Sous des aspects séducteurs, les Ordres modernes vendent l’idolâtrie laïque aux fidèles terrorisés par l’idée de la mort et anxieux d’atteindre le bonheur parfait. On utilise la peur de l’échec pour susciter l’adhésion à un chapelet de litanies et de cérémonies aussi douteuses qu’inefficaces.

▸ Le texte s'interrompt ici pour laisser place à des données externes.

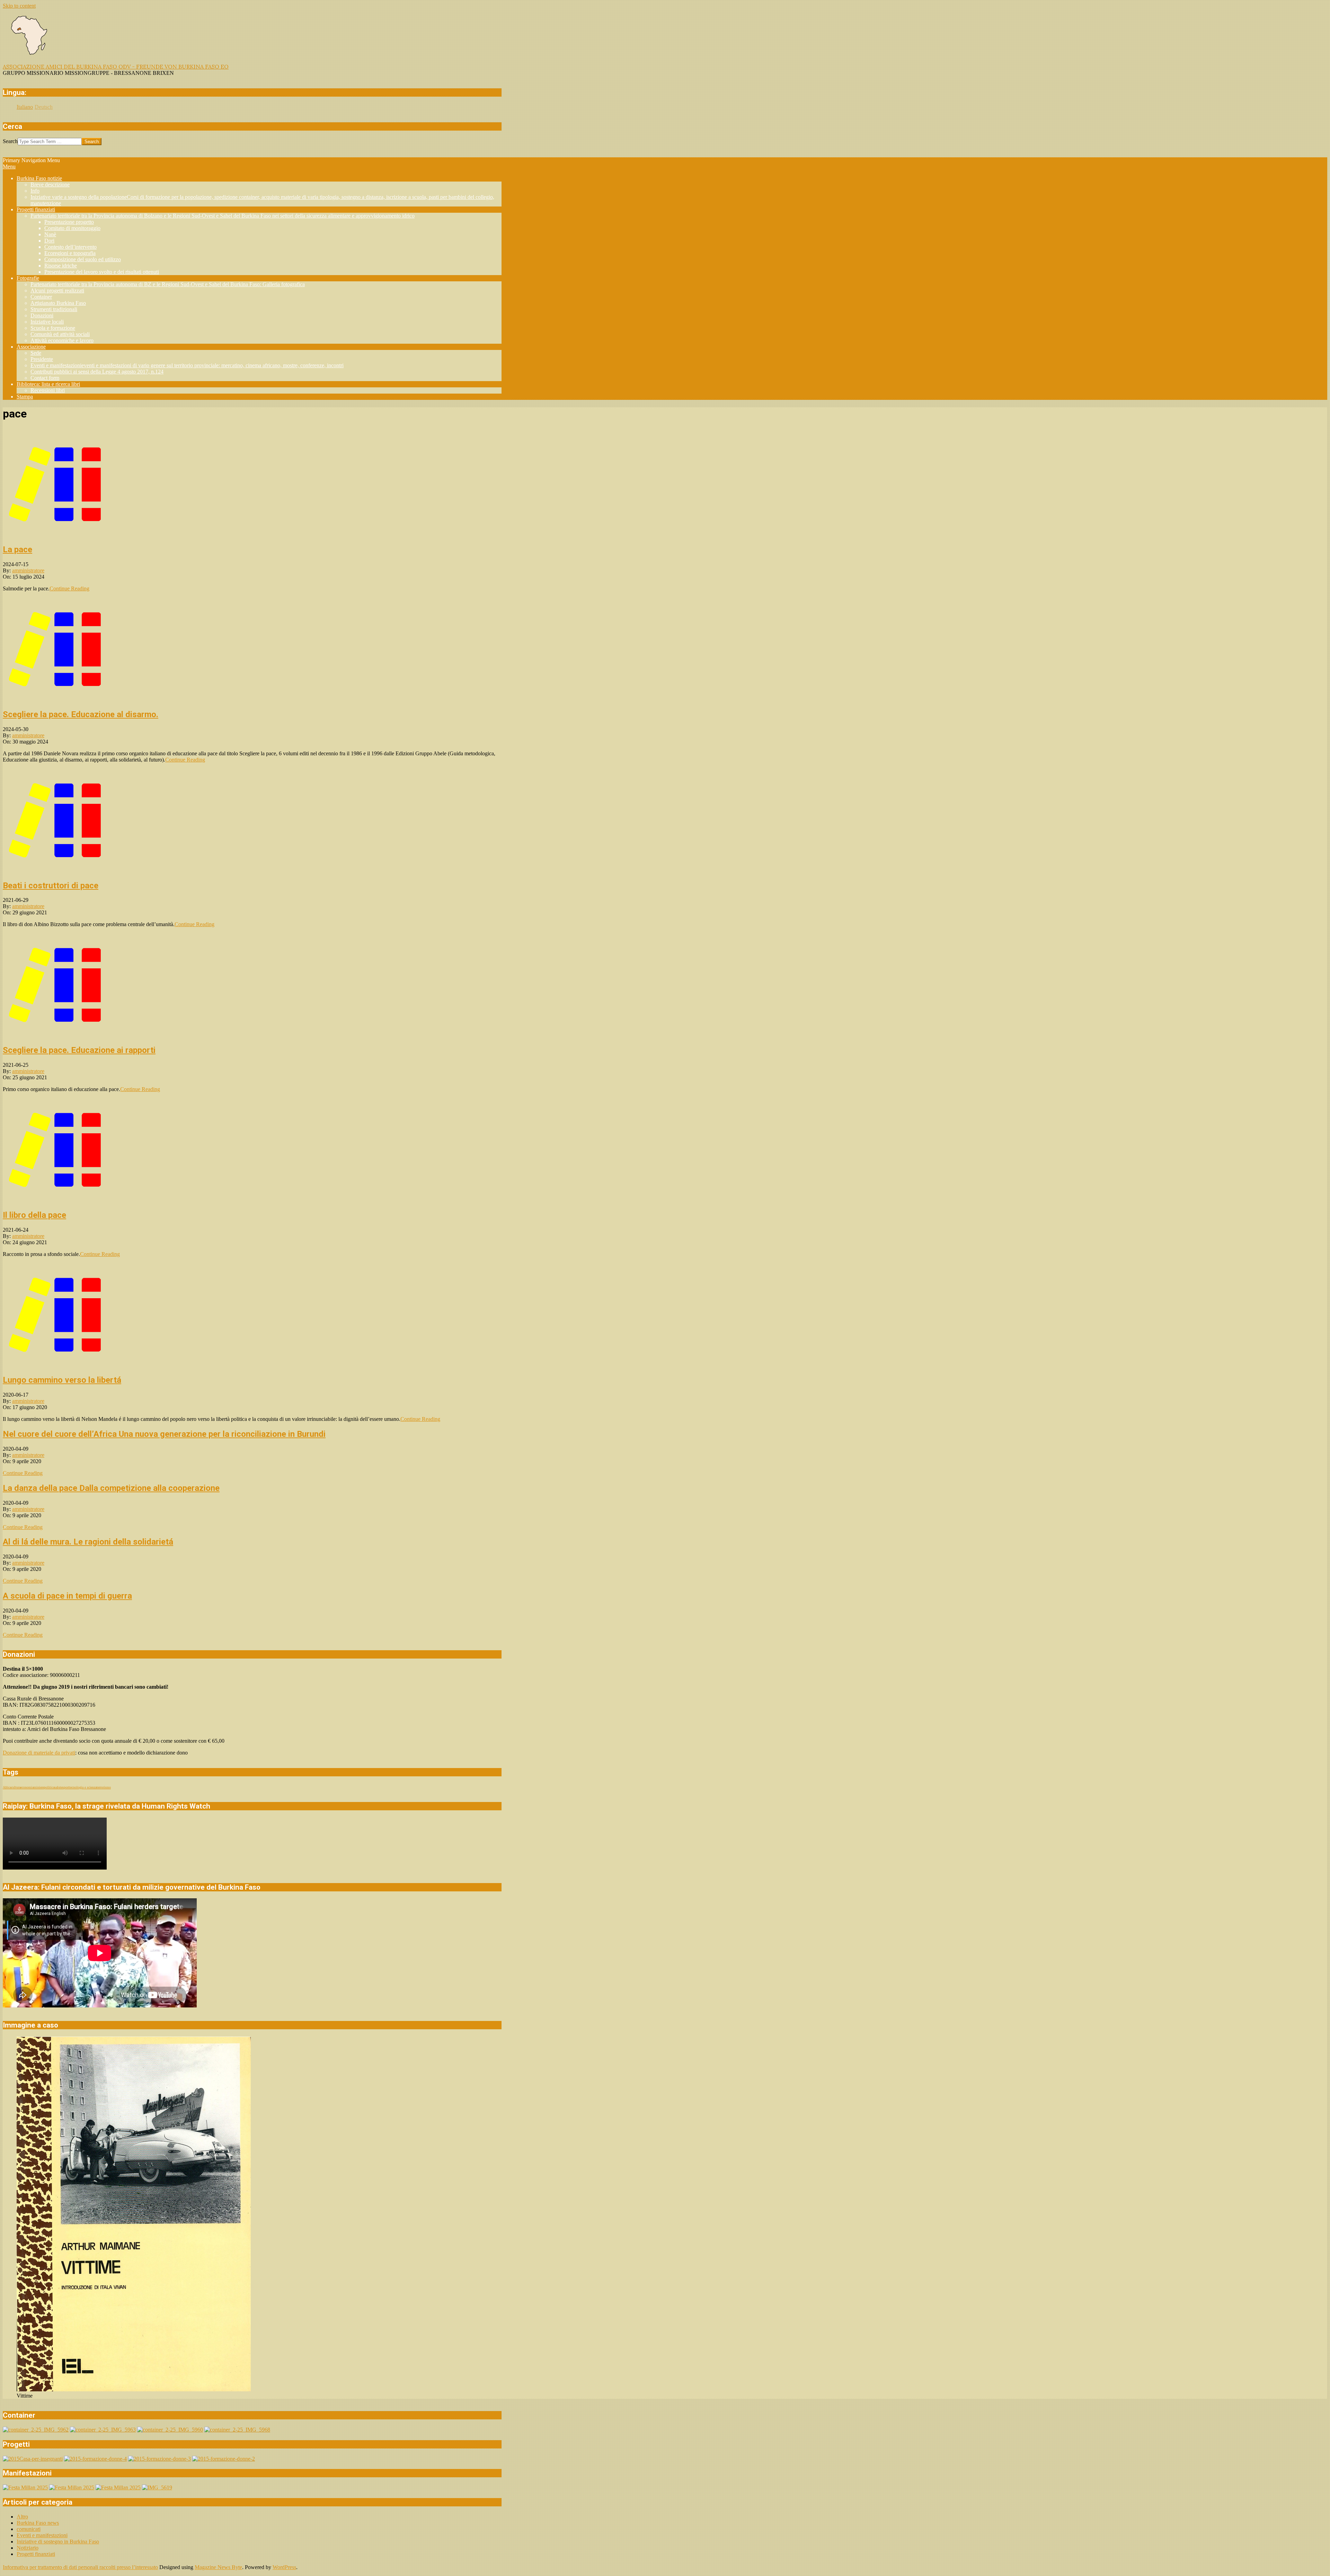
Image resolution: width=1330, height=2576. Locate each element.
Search (10, 141)
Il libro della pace (34, 1215)
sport (65, 1787)
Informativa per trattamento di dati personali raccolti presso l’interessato (80, 2567)
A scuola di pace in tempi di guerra (67, 1596)
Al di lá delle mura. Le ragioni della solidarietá (88, 1542)
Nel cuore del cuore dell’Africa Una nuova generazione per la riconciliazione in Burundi (164, 1434)
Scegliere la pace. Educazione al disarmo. (80, 714)
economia (27, 1787)
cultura (15, 1787)
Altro (22, 2517)
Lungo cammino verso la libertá (62, 1380)
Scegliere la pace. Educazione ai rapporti (79, 1050)
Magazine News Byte (218, 2567)
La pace (17, 549)
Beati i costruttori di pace (50, 885)
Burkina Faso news (38, 2523)
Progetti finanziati (36, 2554)
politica (49, 1787)
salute (58, 1787)
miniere (39, 1787)
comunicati (29, 2529)
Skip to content (19, 6)
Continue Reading (69, 588)
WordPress (284, 2567)
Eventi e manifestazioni (42, 2535)
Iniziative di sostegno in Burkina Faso (58, 2541)
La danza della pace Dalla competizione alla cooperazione (111, 1488)
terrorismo (104, 1787)
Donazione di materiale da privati (39, 1753)
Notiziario (27, 2548)
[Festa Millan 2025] (25, 2487)
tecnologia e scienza (83, 1787)
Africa (7, 1787)
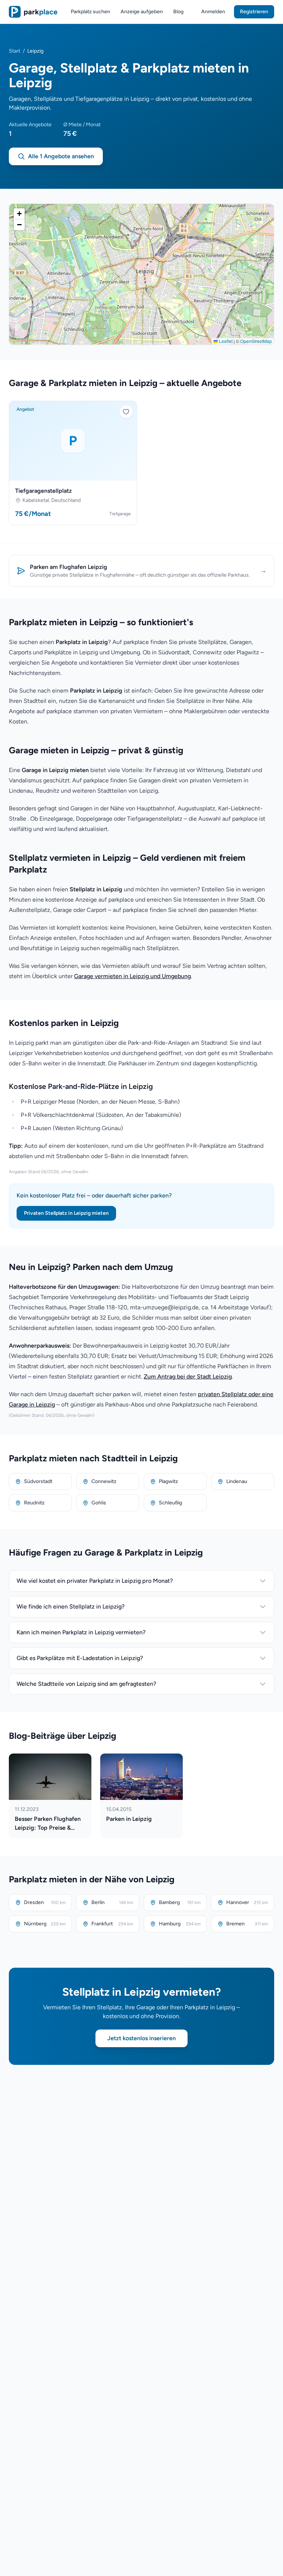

Paradoxalement, la vie d’un fidèle doit compter davantage pour les autres que pour lui-même. La sensibilisation de l’ego à sa propre image garantit la pérennité de la masse critique nécessaire à la recherche. Il suffit d’être de plus en plus comme les modèles imposés pour affirmer que l’on est unique.

Renoncer à ses racines

Le marketing de masse ne serait-il pas le moyen idéal pour fournir des échantillons crédibles aux statisticiens du bonheur et de la longévité ? Les réseaux sociaux aussi sont de puissants outils de compilation des habitudes de vie des masses. Cette tendance de l’expertise me semble un peu tordue mais de plus en plus tangible dans les décisions politiques prises contre le gros bon sens sur les enjeux sociaux. Aucun échantillon ne peut refléter la réalité de bientôt huit milliards d’humains. Par contre, on sait déjà depuis longtemps ce qui est nécessaire à la vie.

Il suffit de s’intéresser un tout petit peu à nos contradictions pour réaliser à quel point la vie humaine est devenue un spectacle désinvolte de la peur de mourir. La peur de la mort habite la majorité des choix faits pour atteindre le bonheur. En pilule, granule, crème ou encore en addictions diverses, en chirurgies reconstructives ou en nivellement vers le bas, on diffuse les dix commandements d’un parcours terrestre réussi. Par contre, c’est en détruisant la vie sur la terre qu’on tente de prouver qu’on peut vivre de plus en plus vieux.

De la même façon, pour élever l’esprit, on a mis la clé dans la porte du paradis afin de promouvoir l’ici et le maintenant de la jouissance en direct. Fini les fausses croyances en un être suprême…. Nous avons désormais des scientifiques pour tout expliquer de cette vaste fumisterie qu’est la promesse de la vie éternelle.

Là où Dieu a échoué, une bande de copains d’Université devrait réussir. En attendant, je cherche à comprendre au moins d’où je viens faute de savoir où je vais.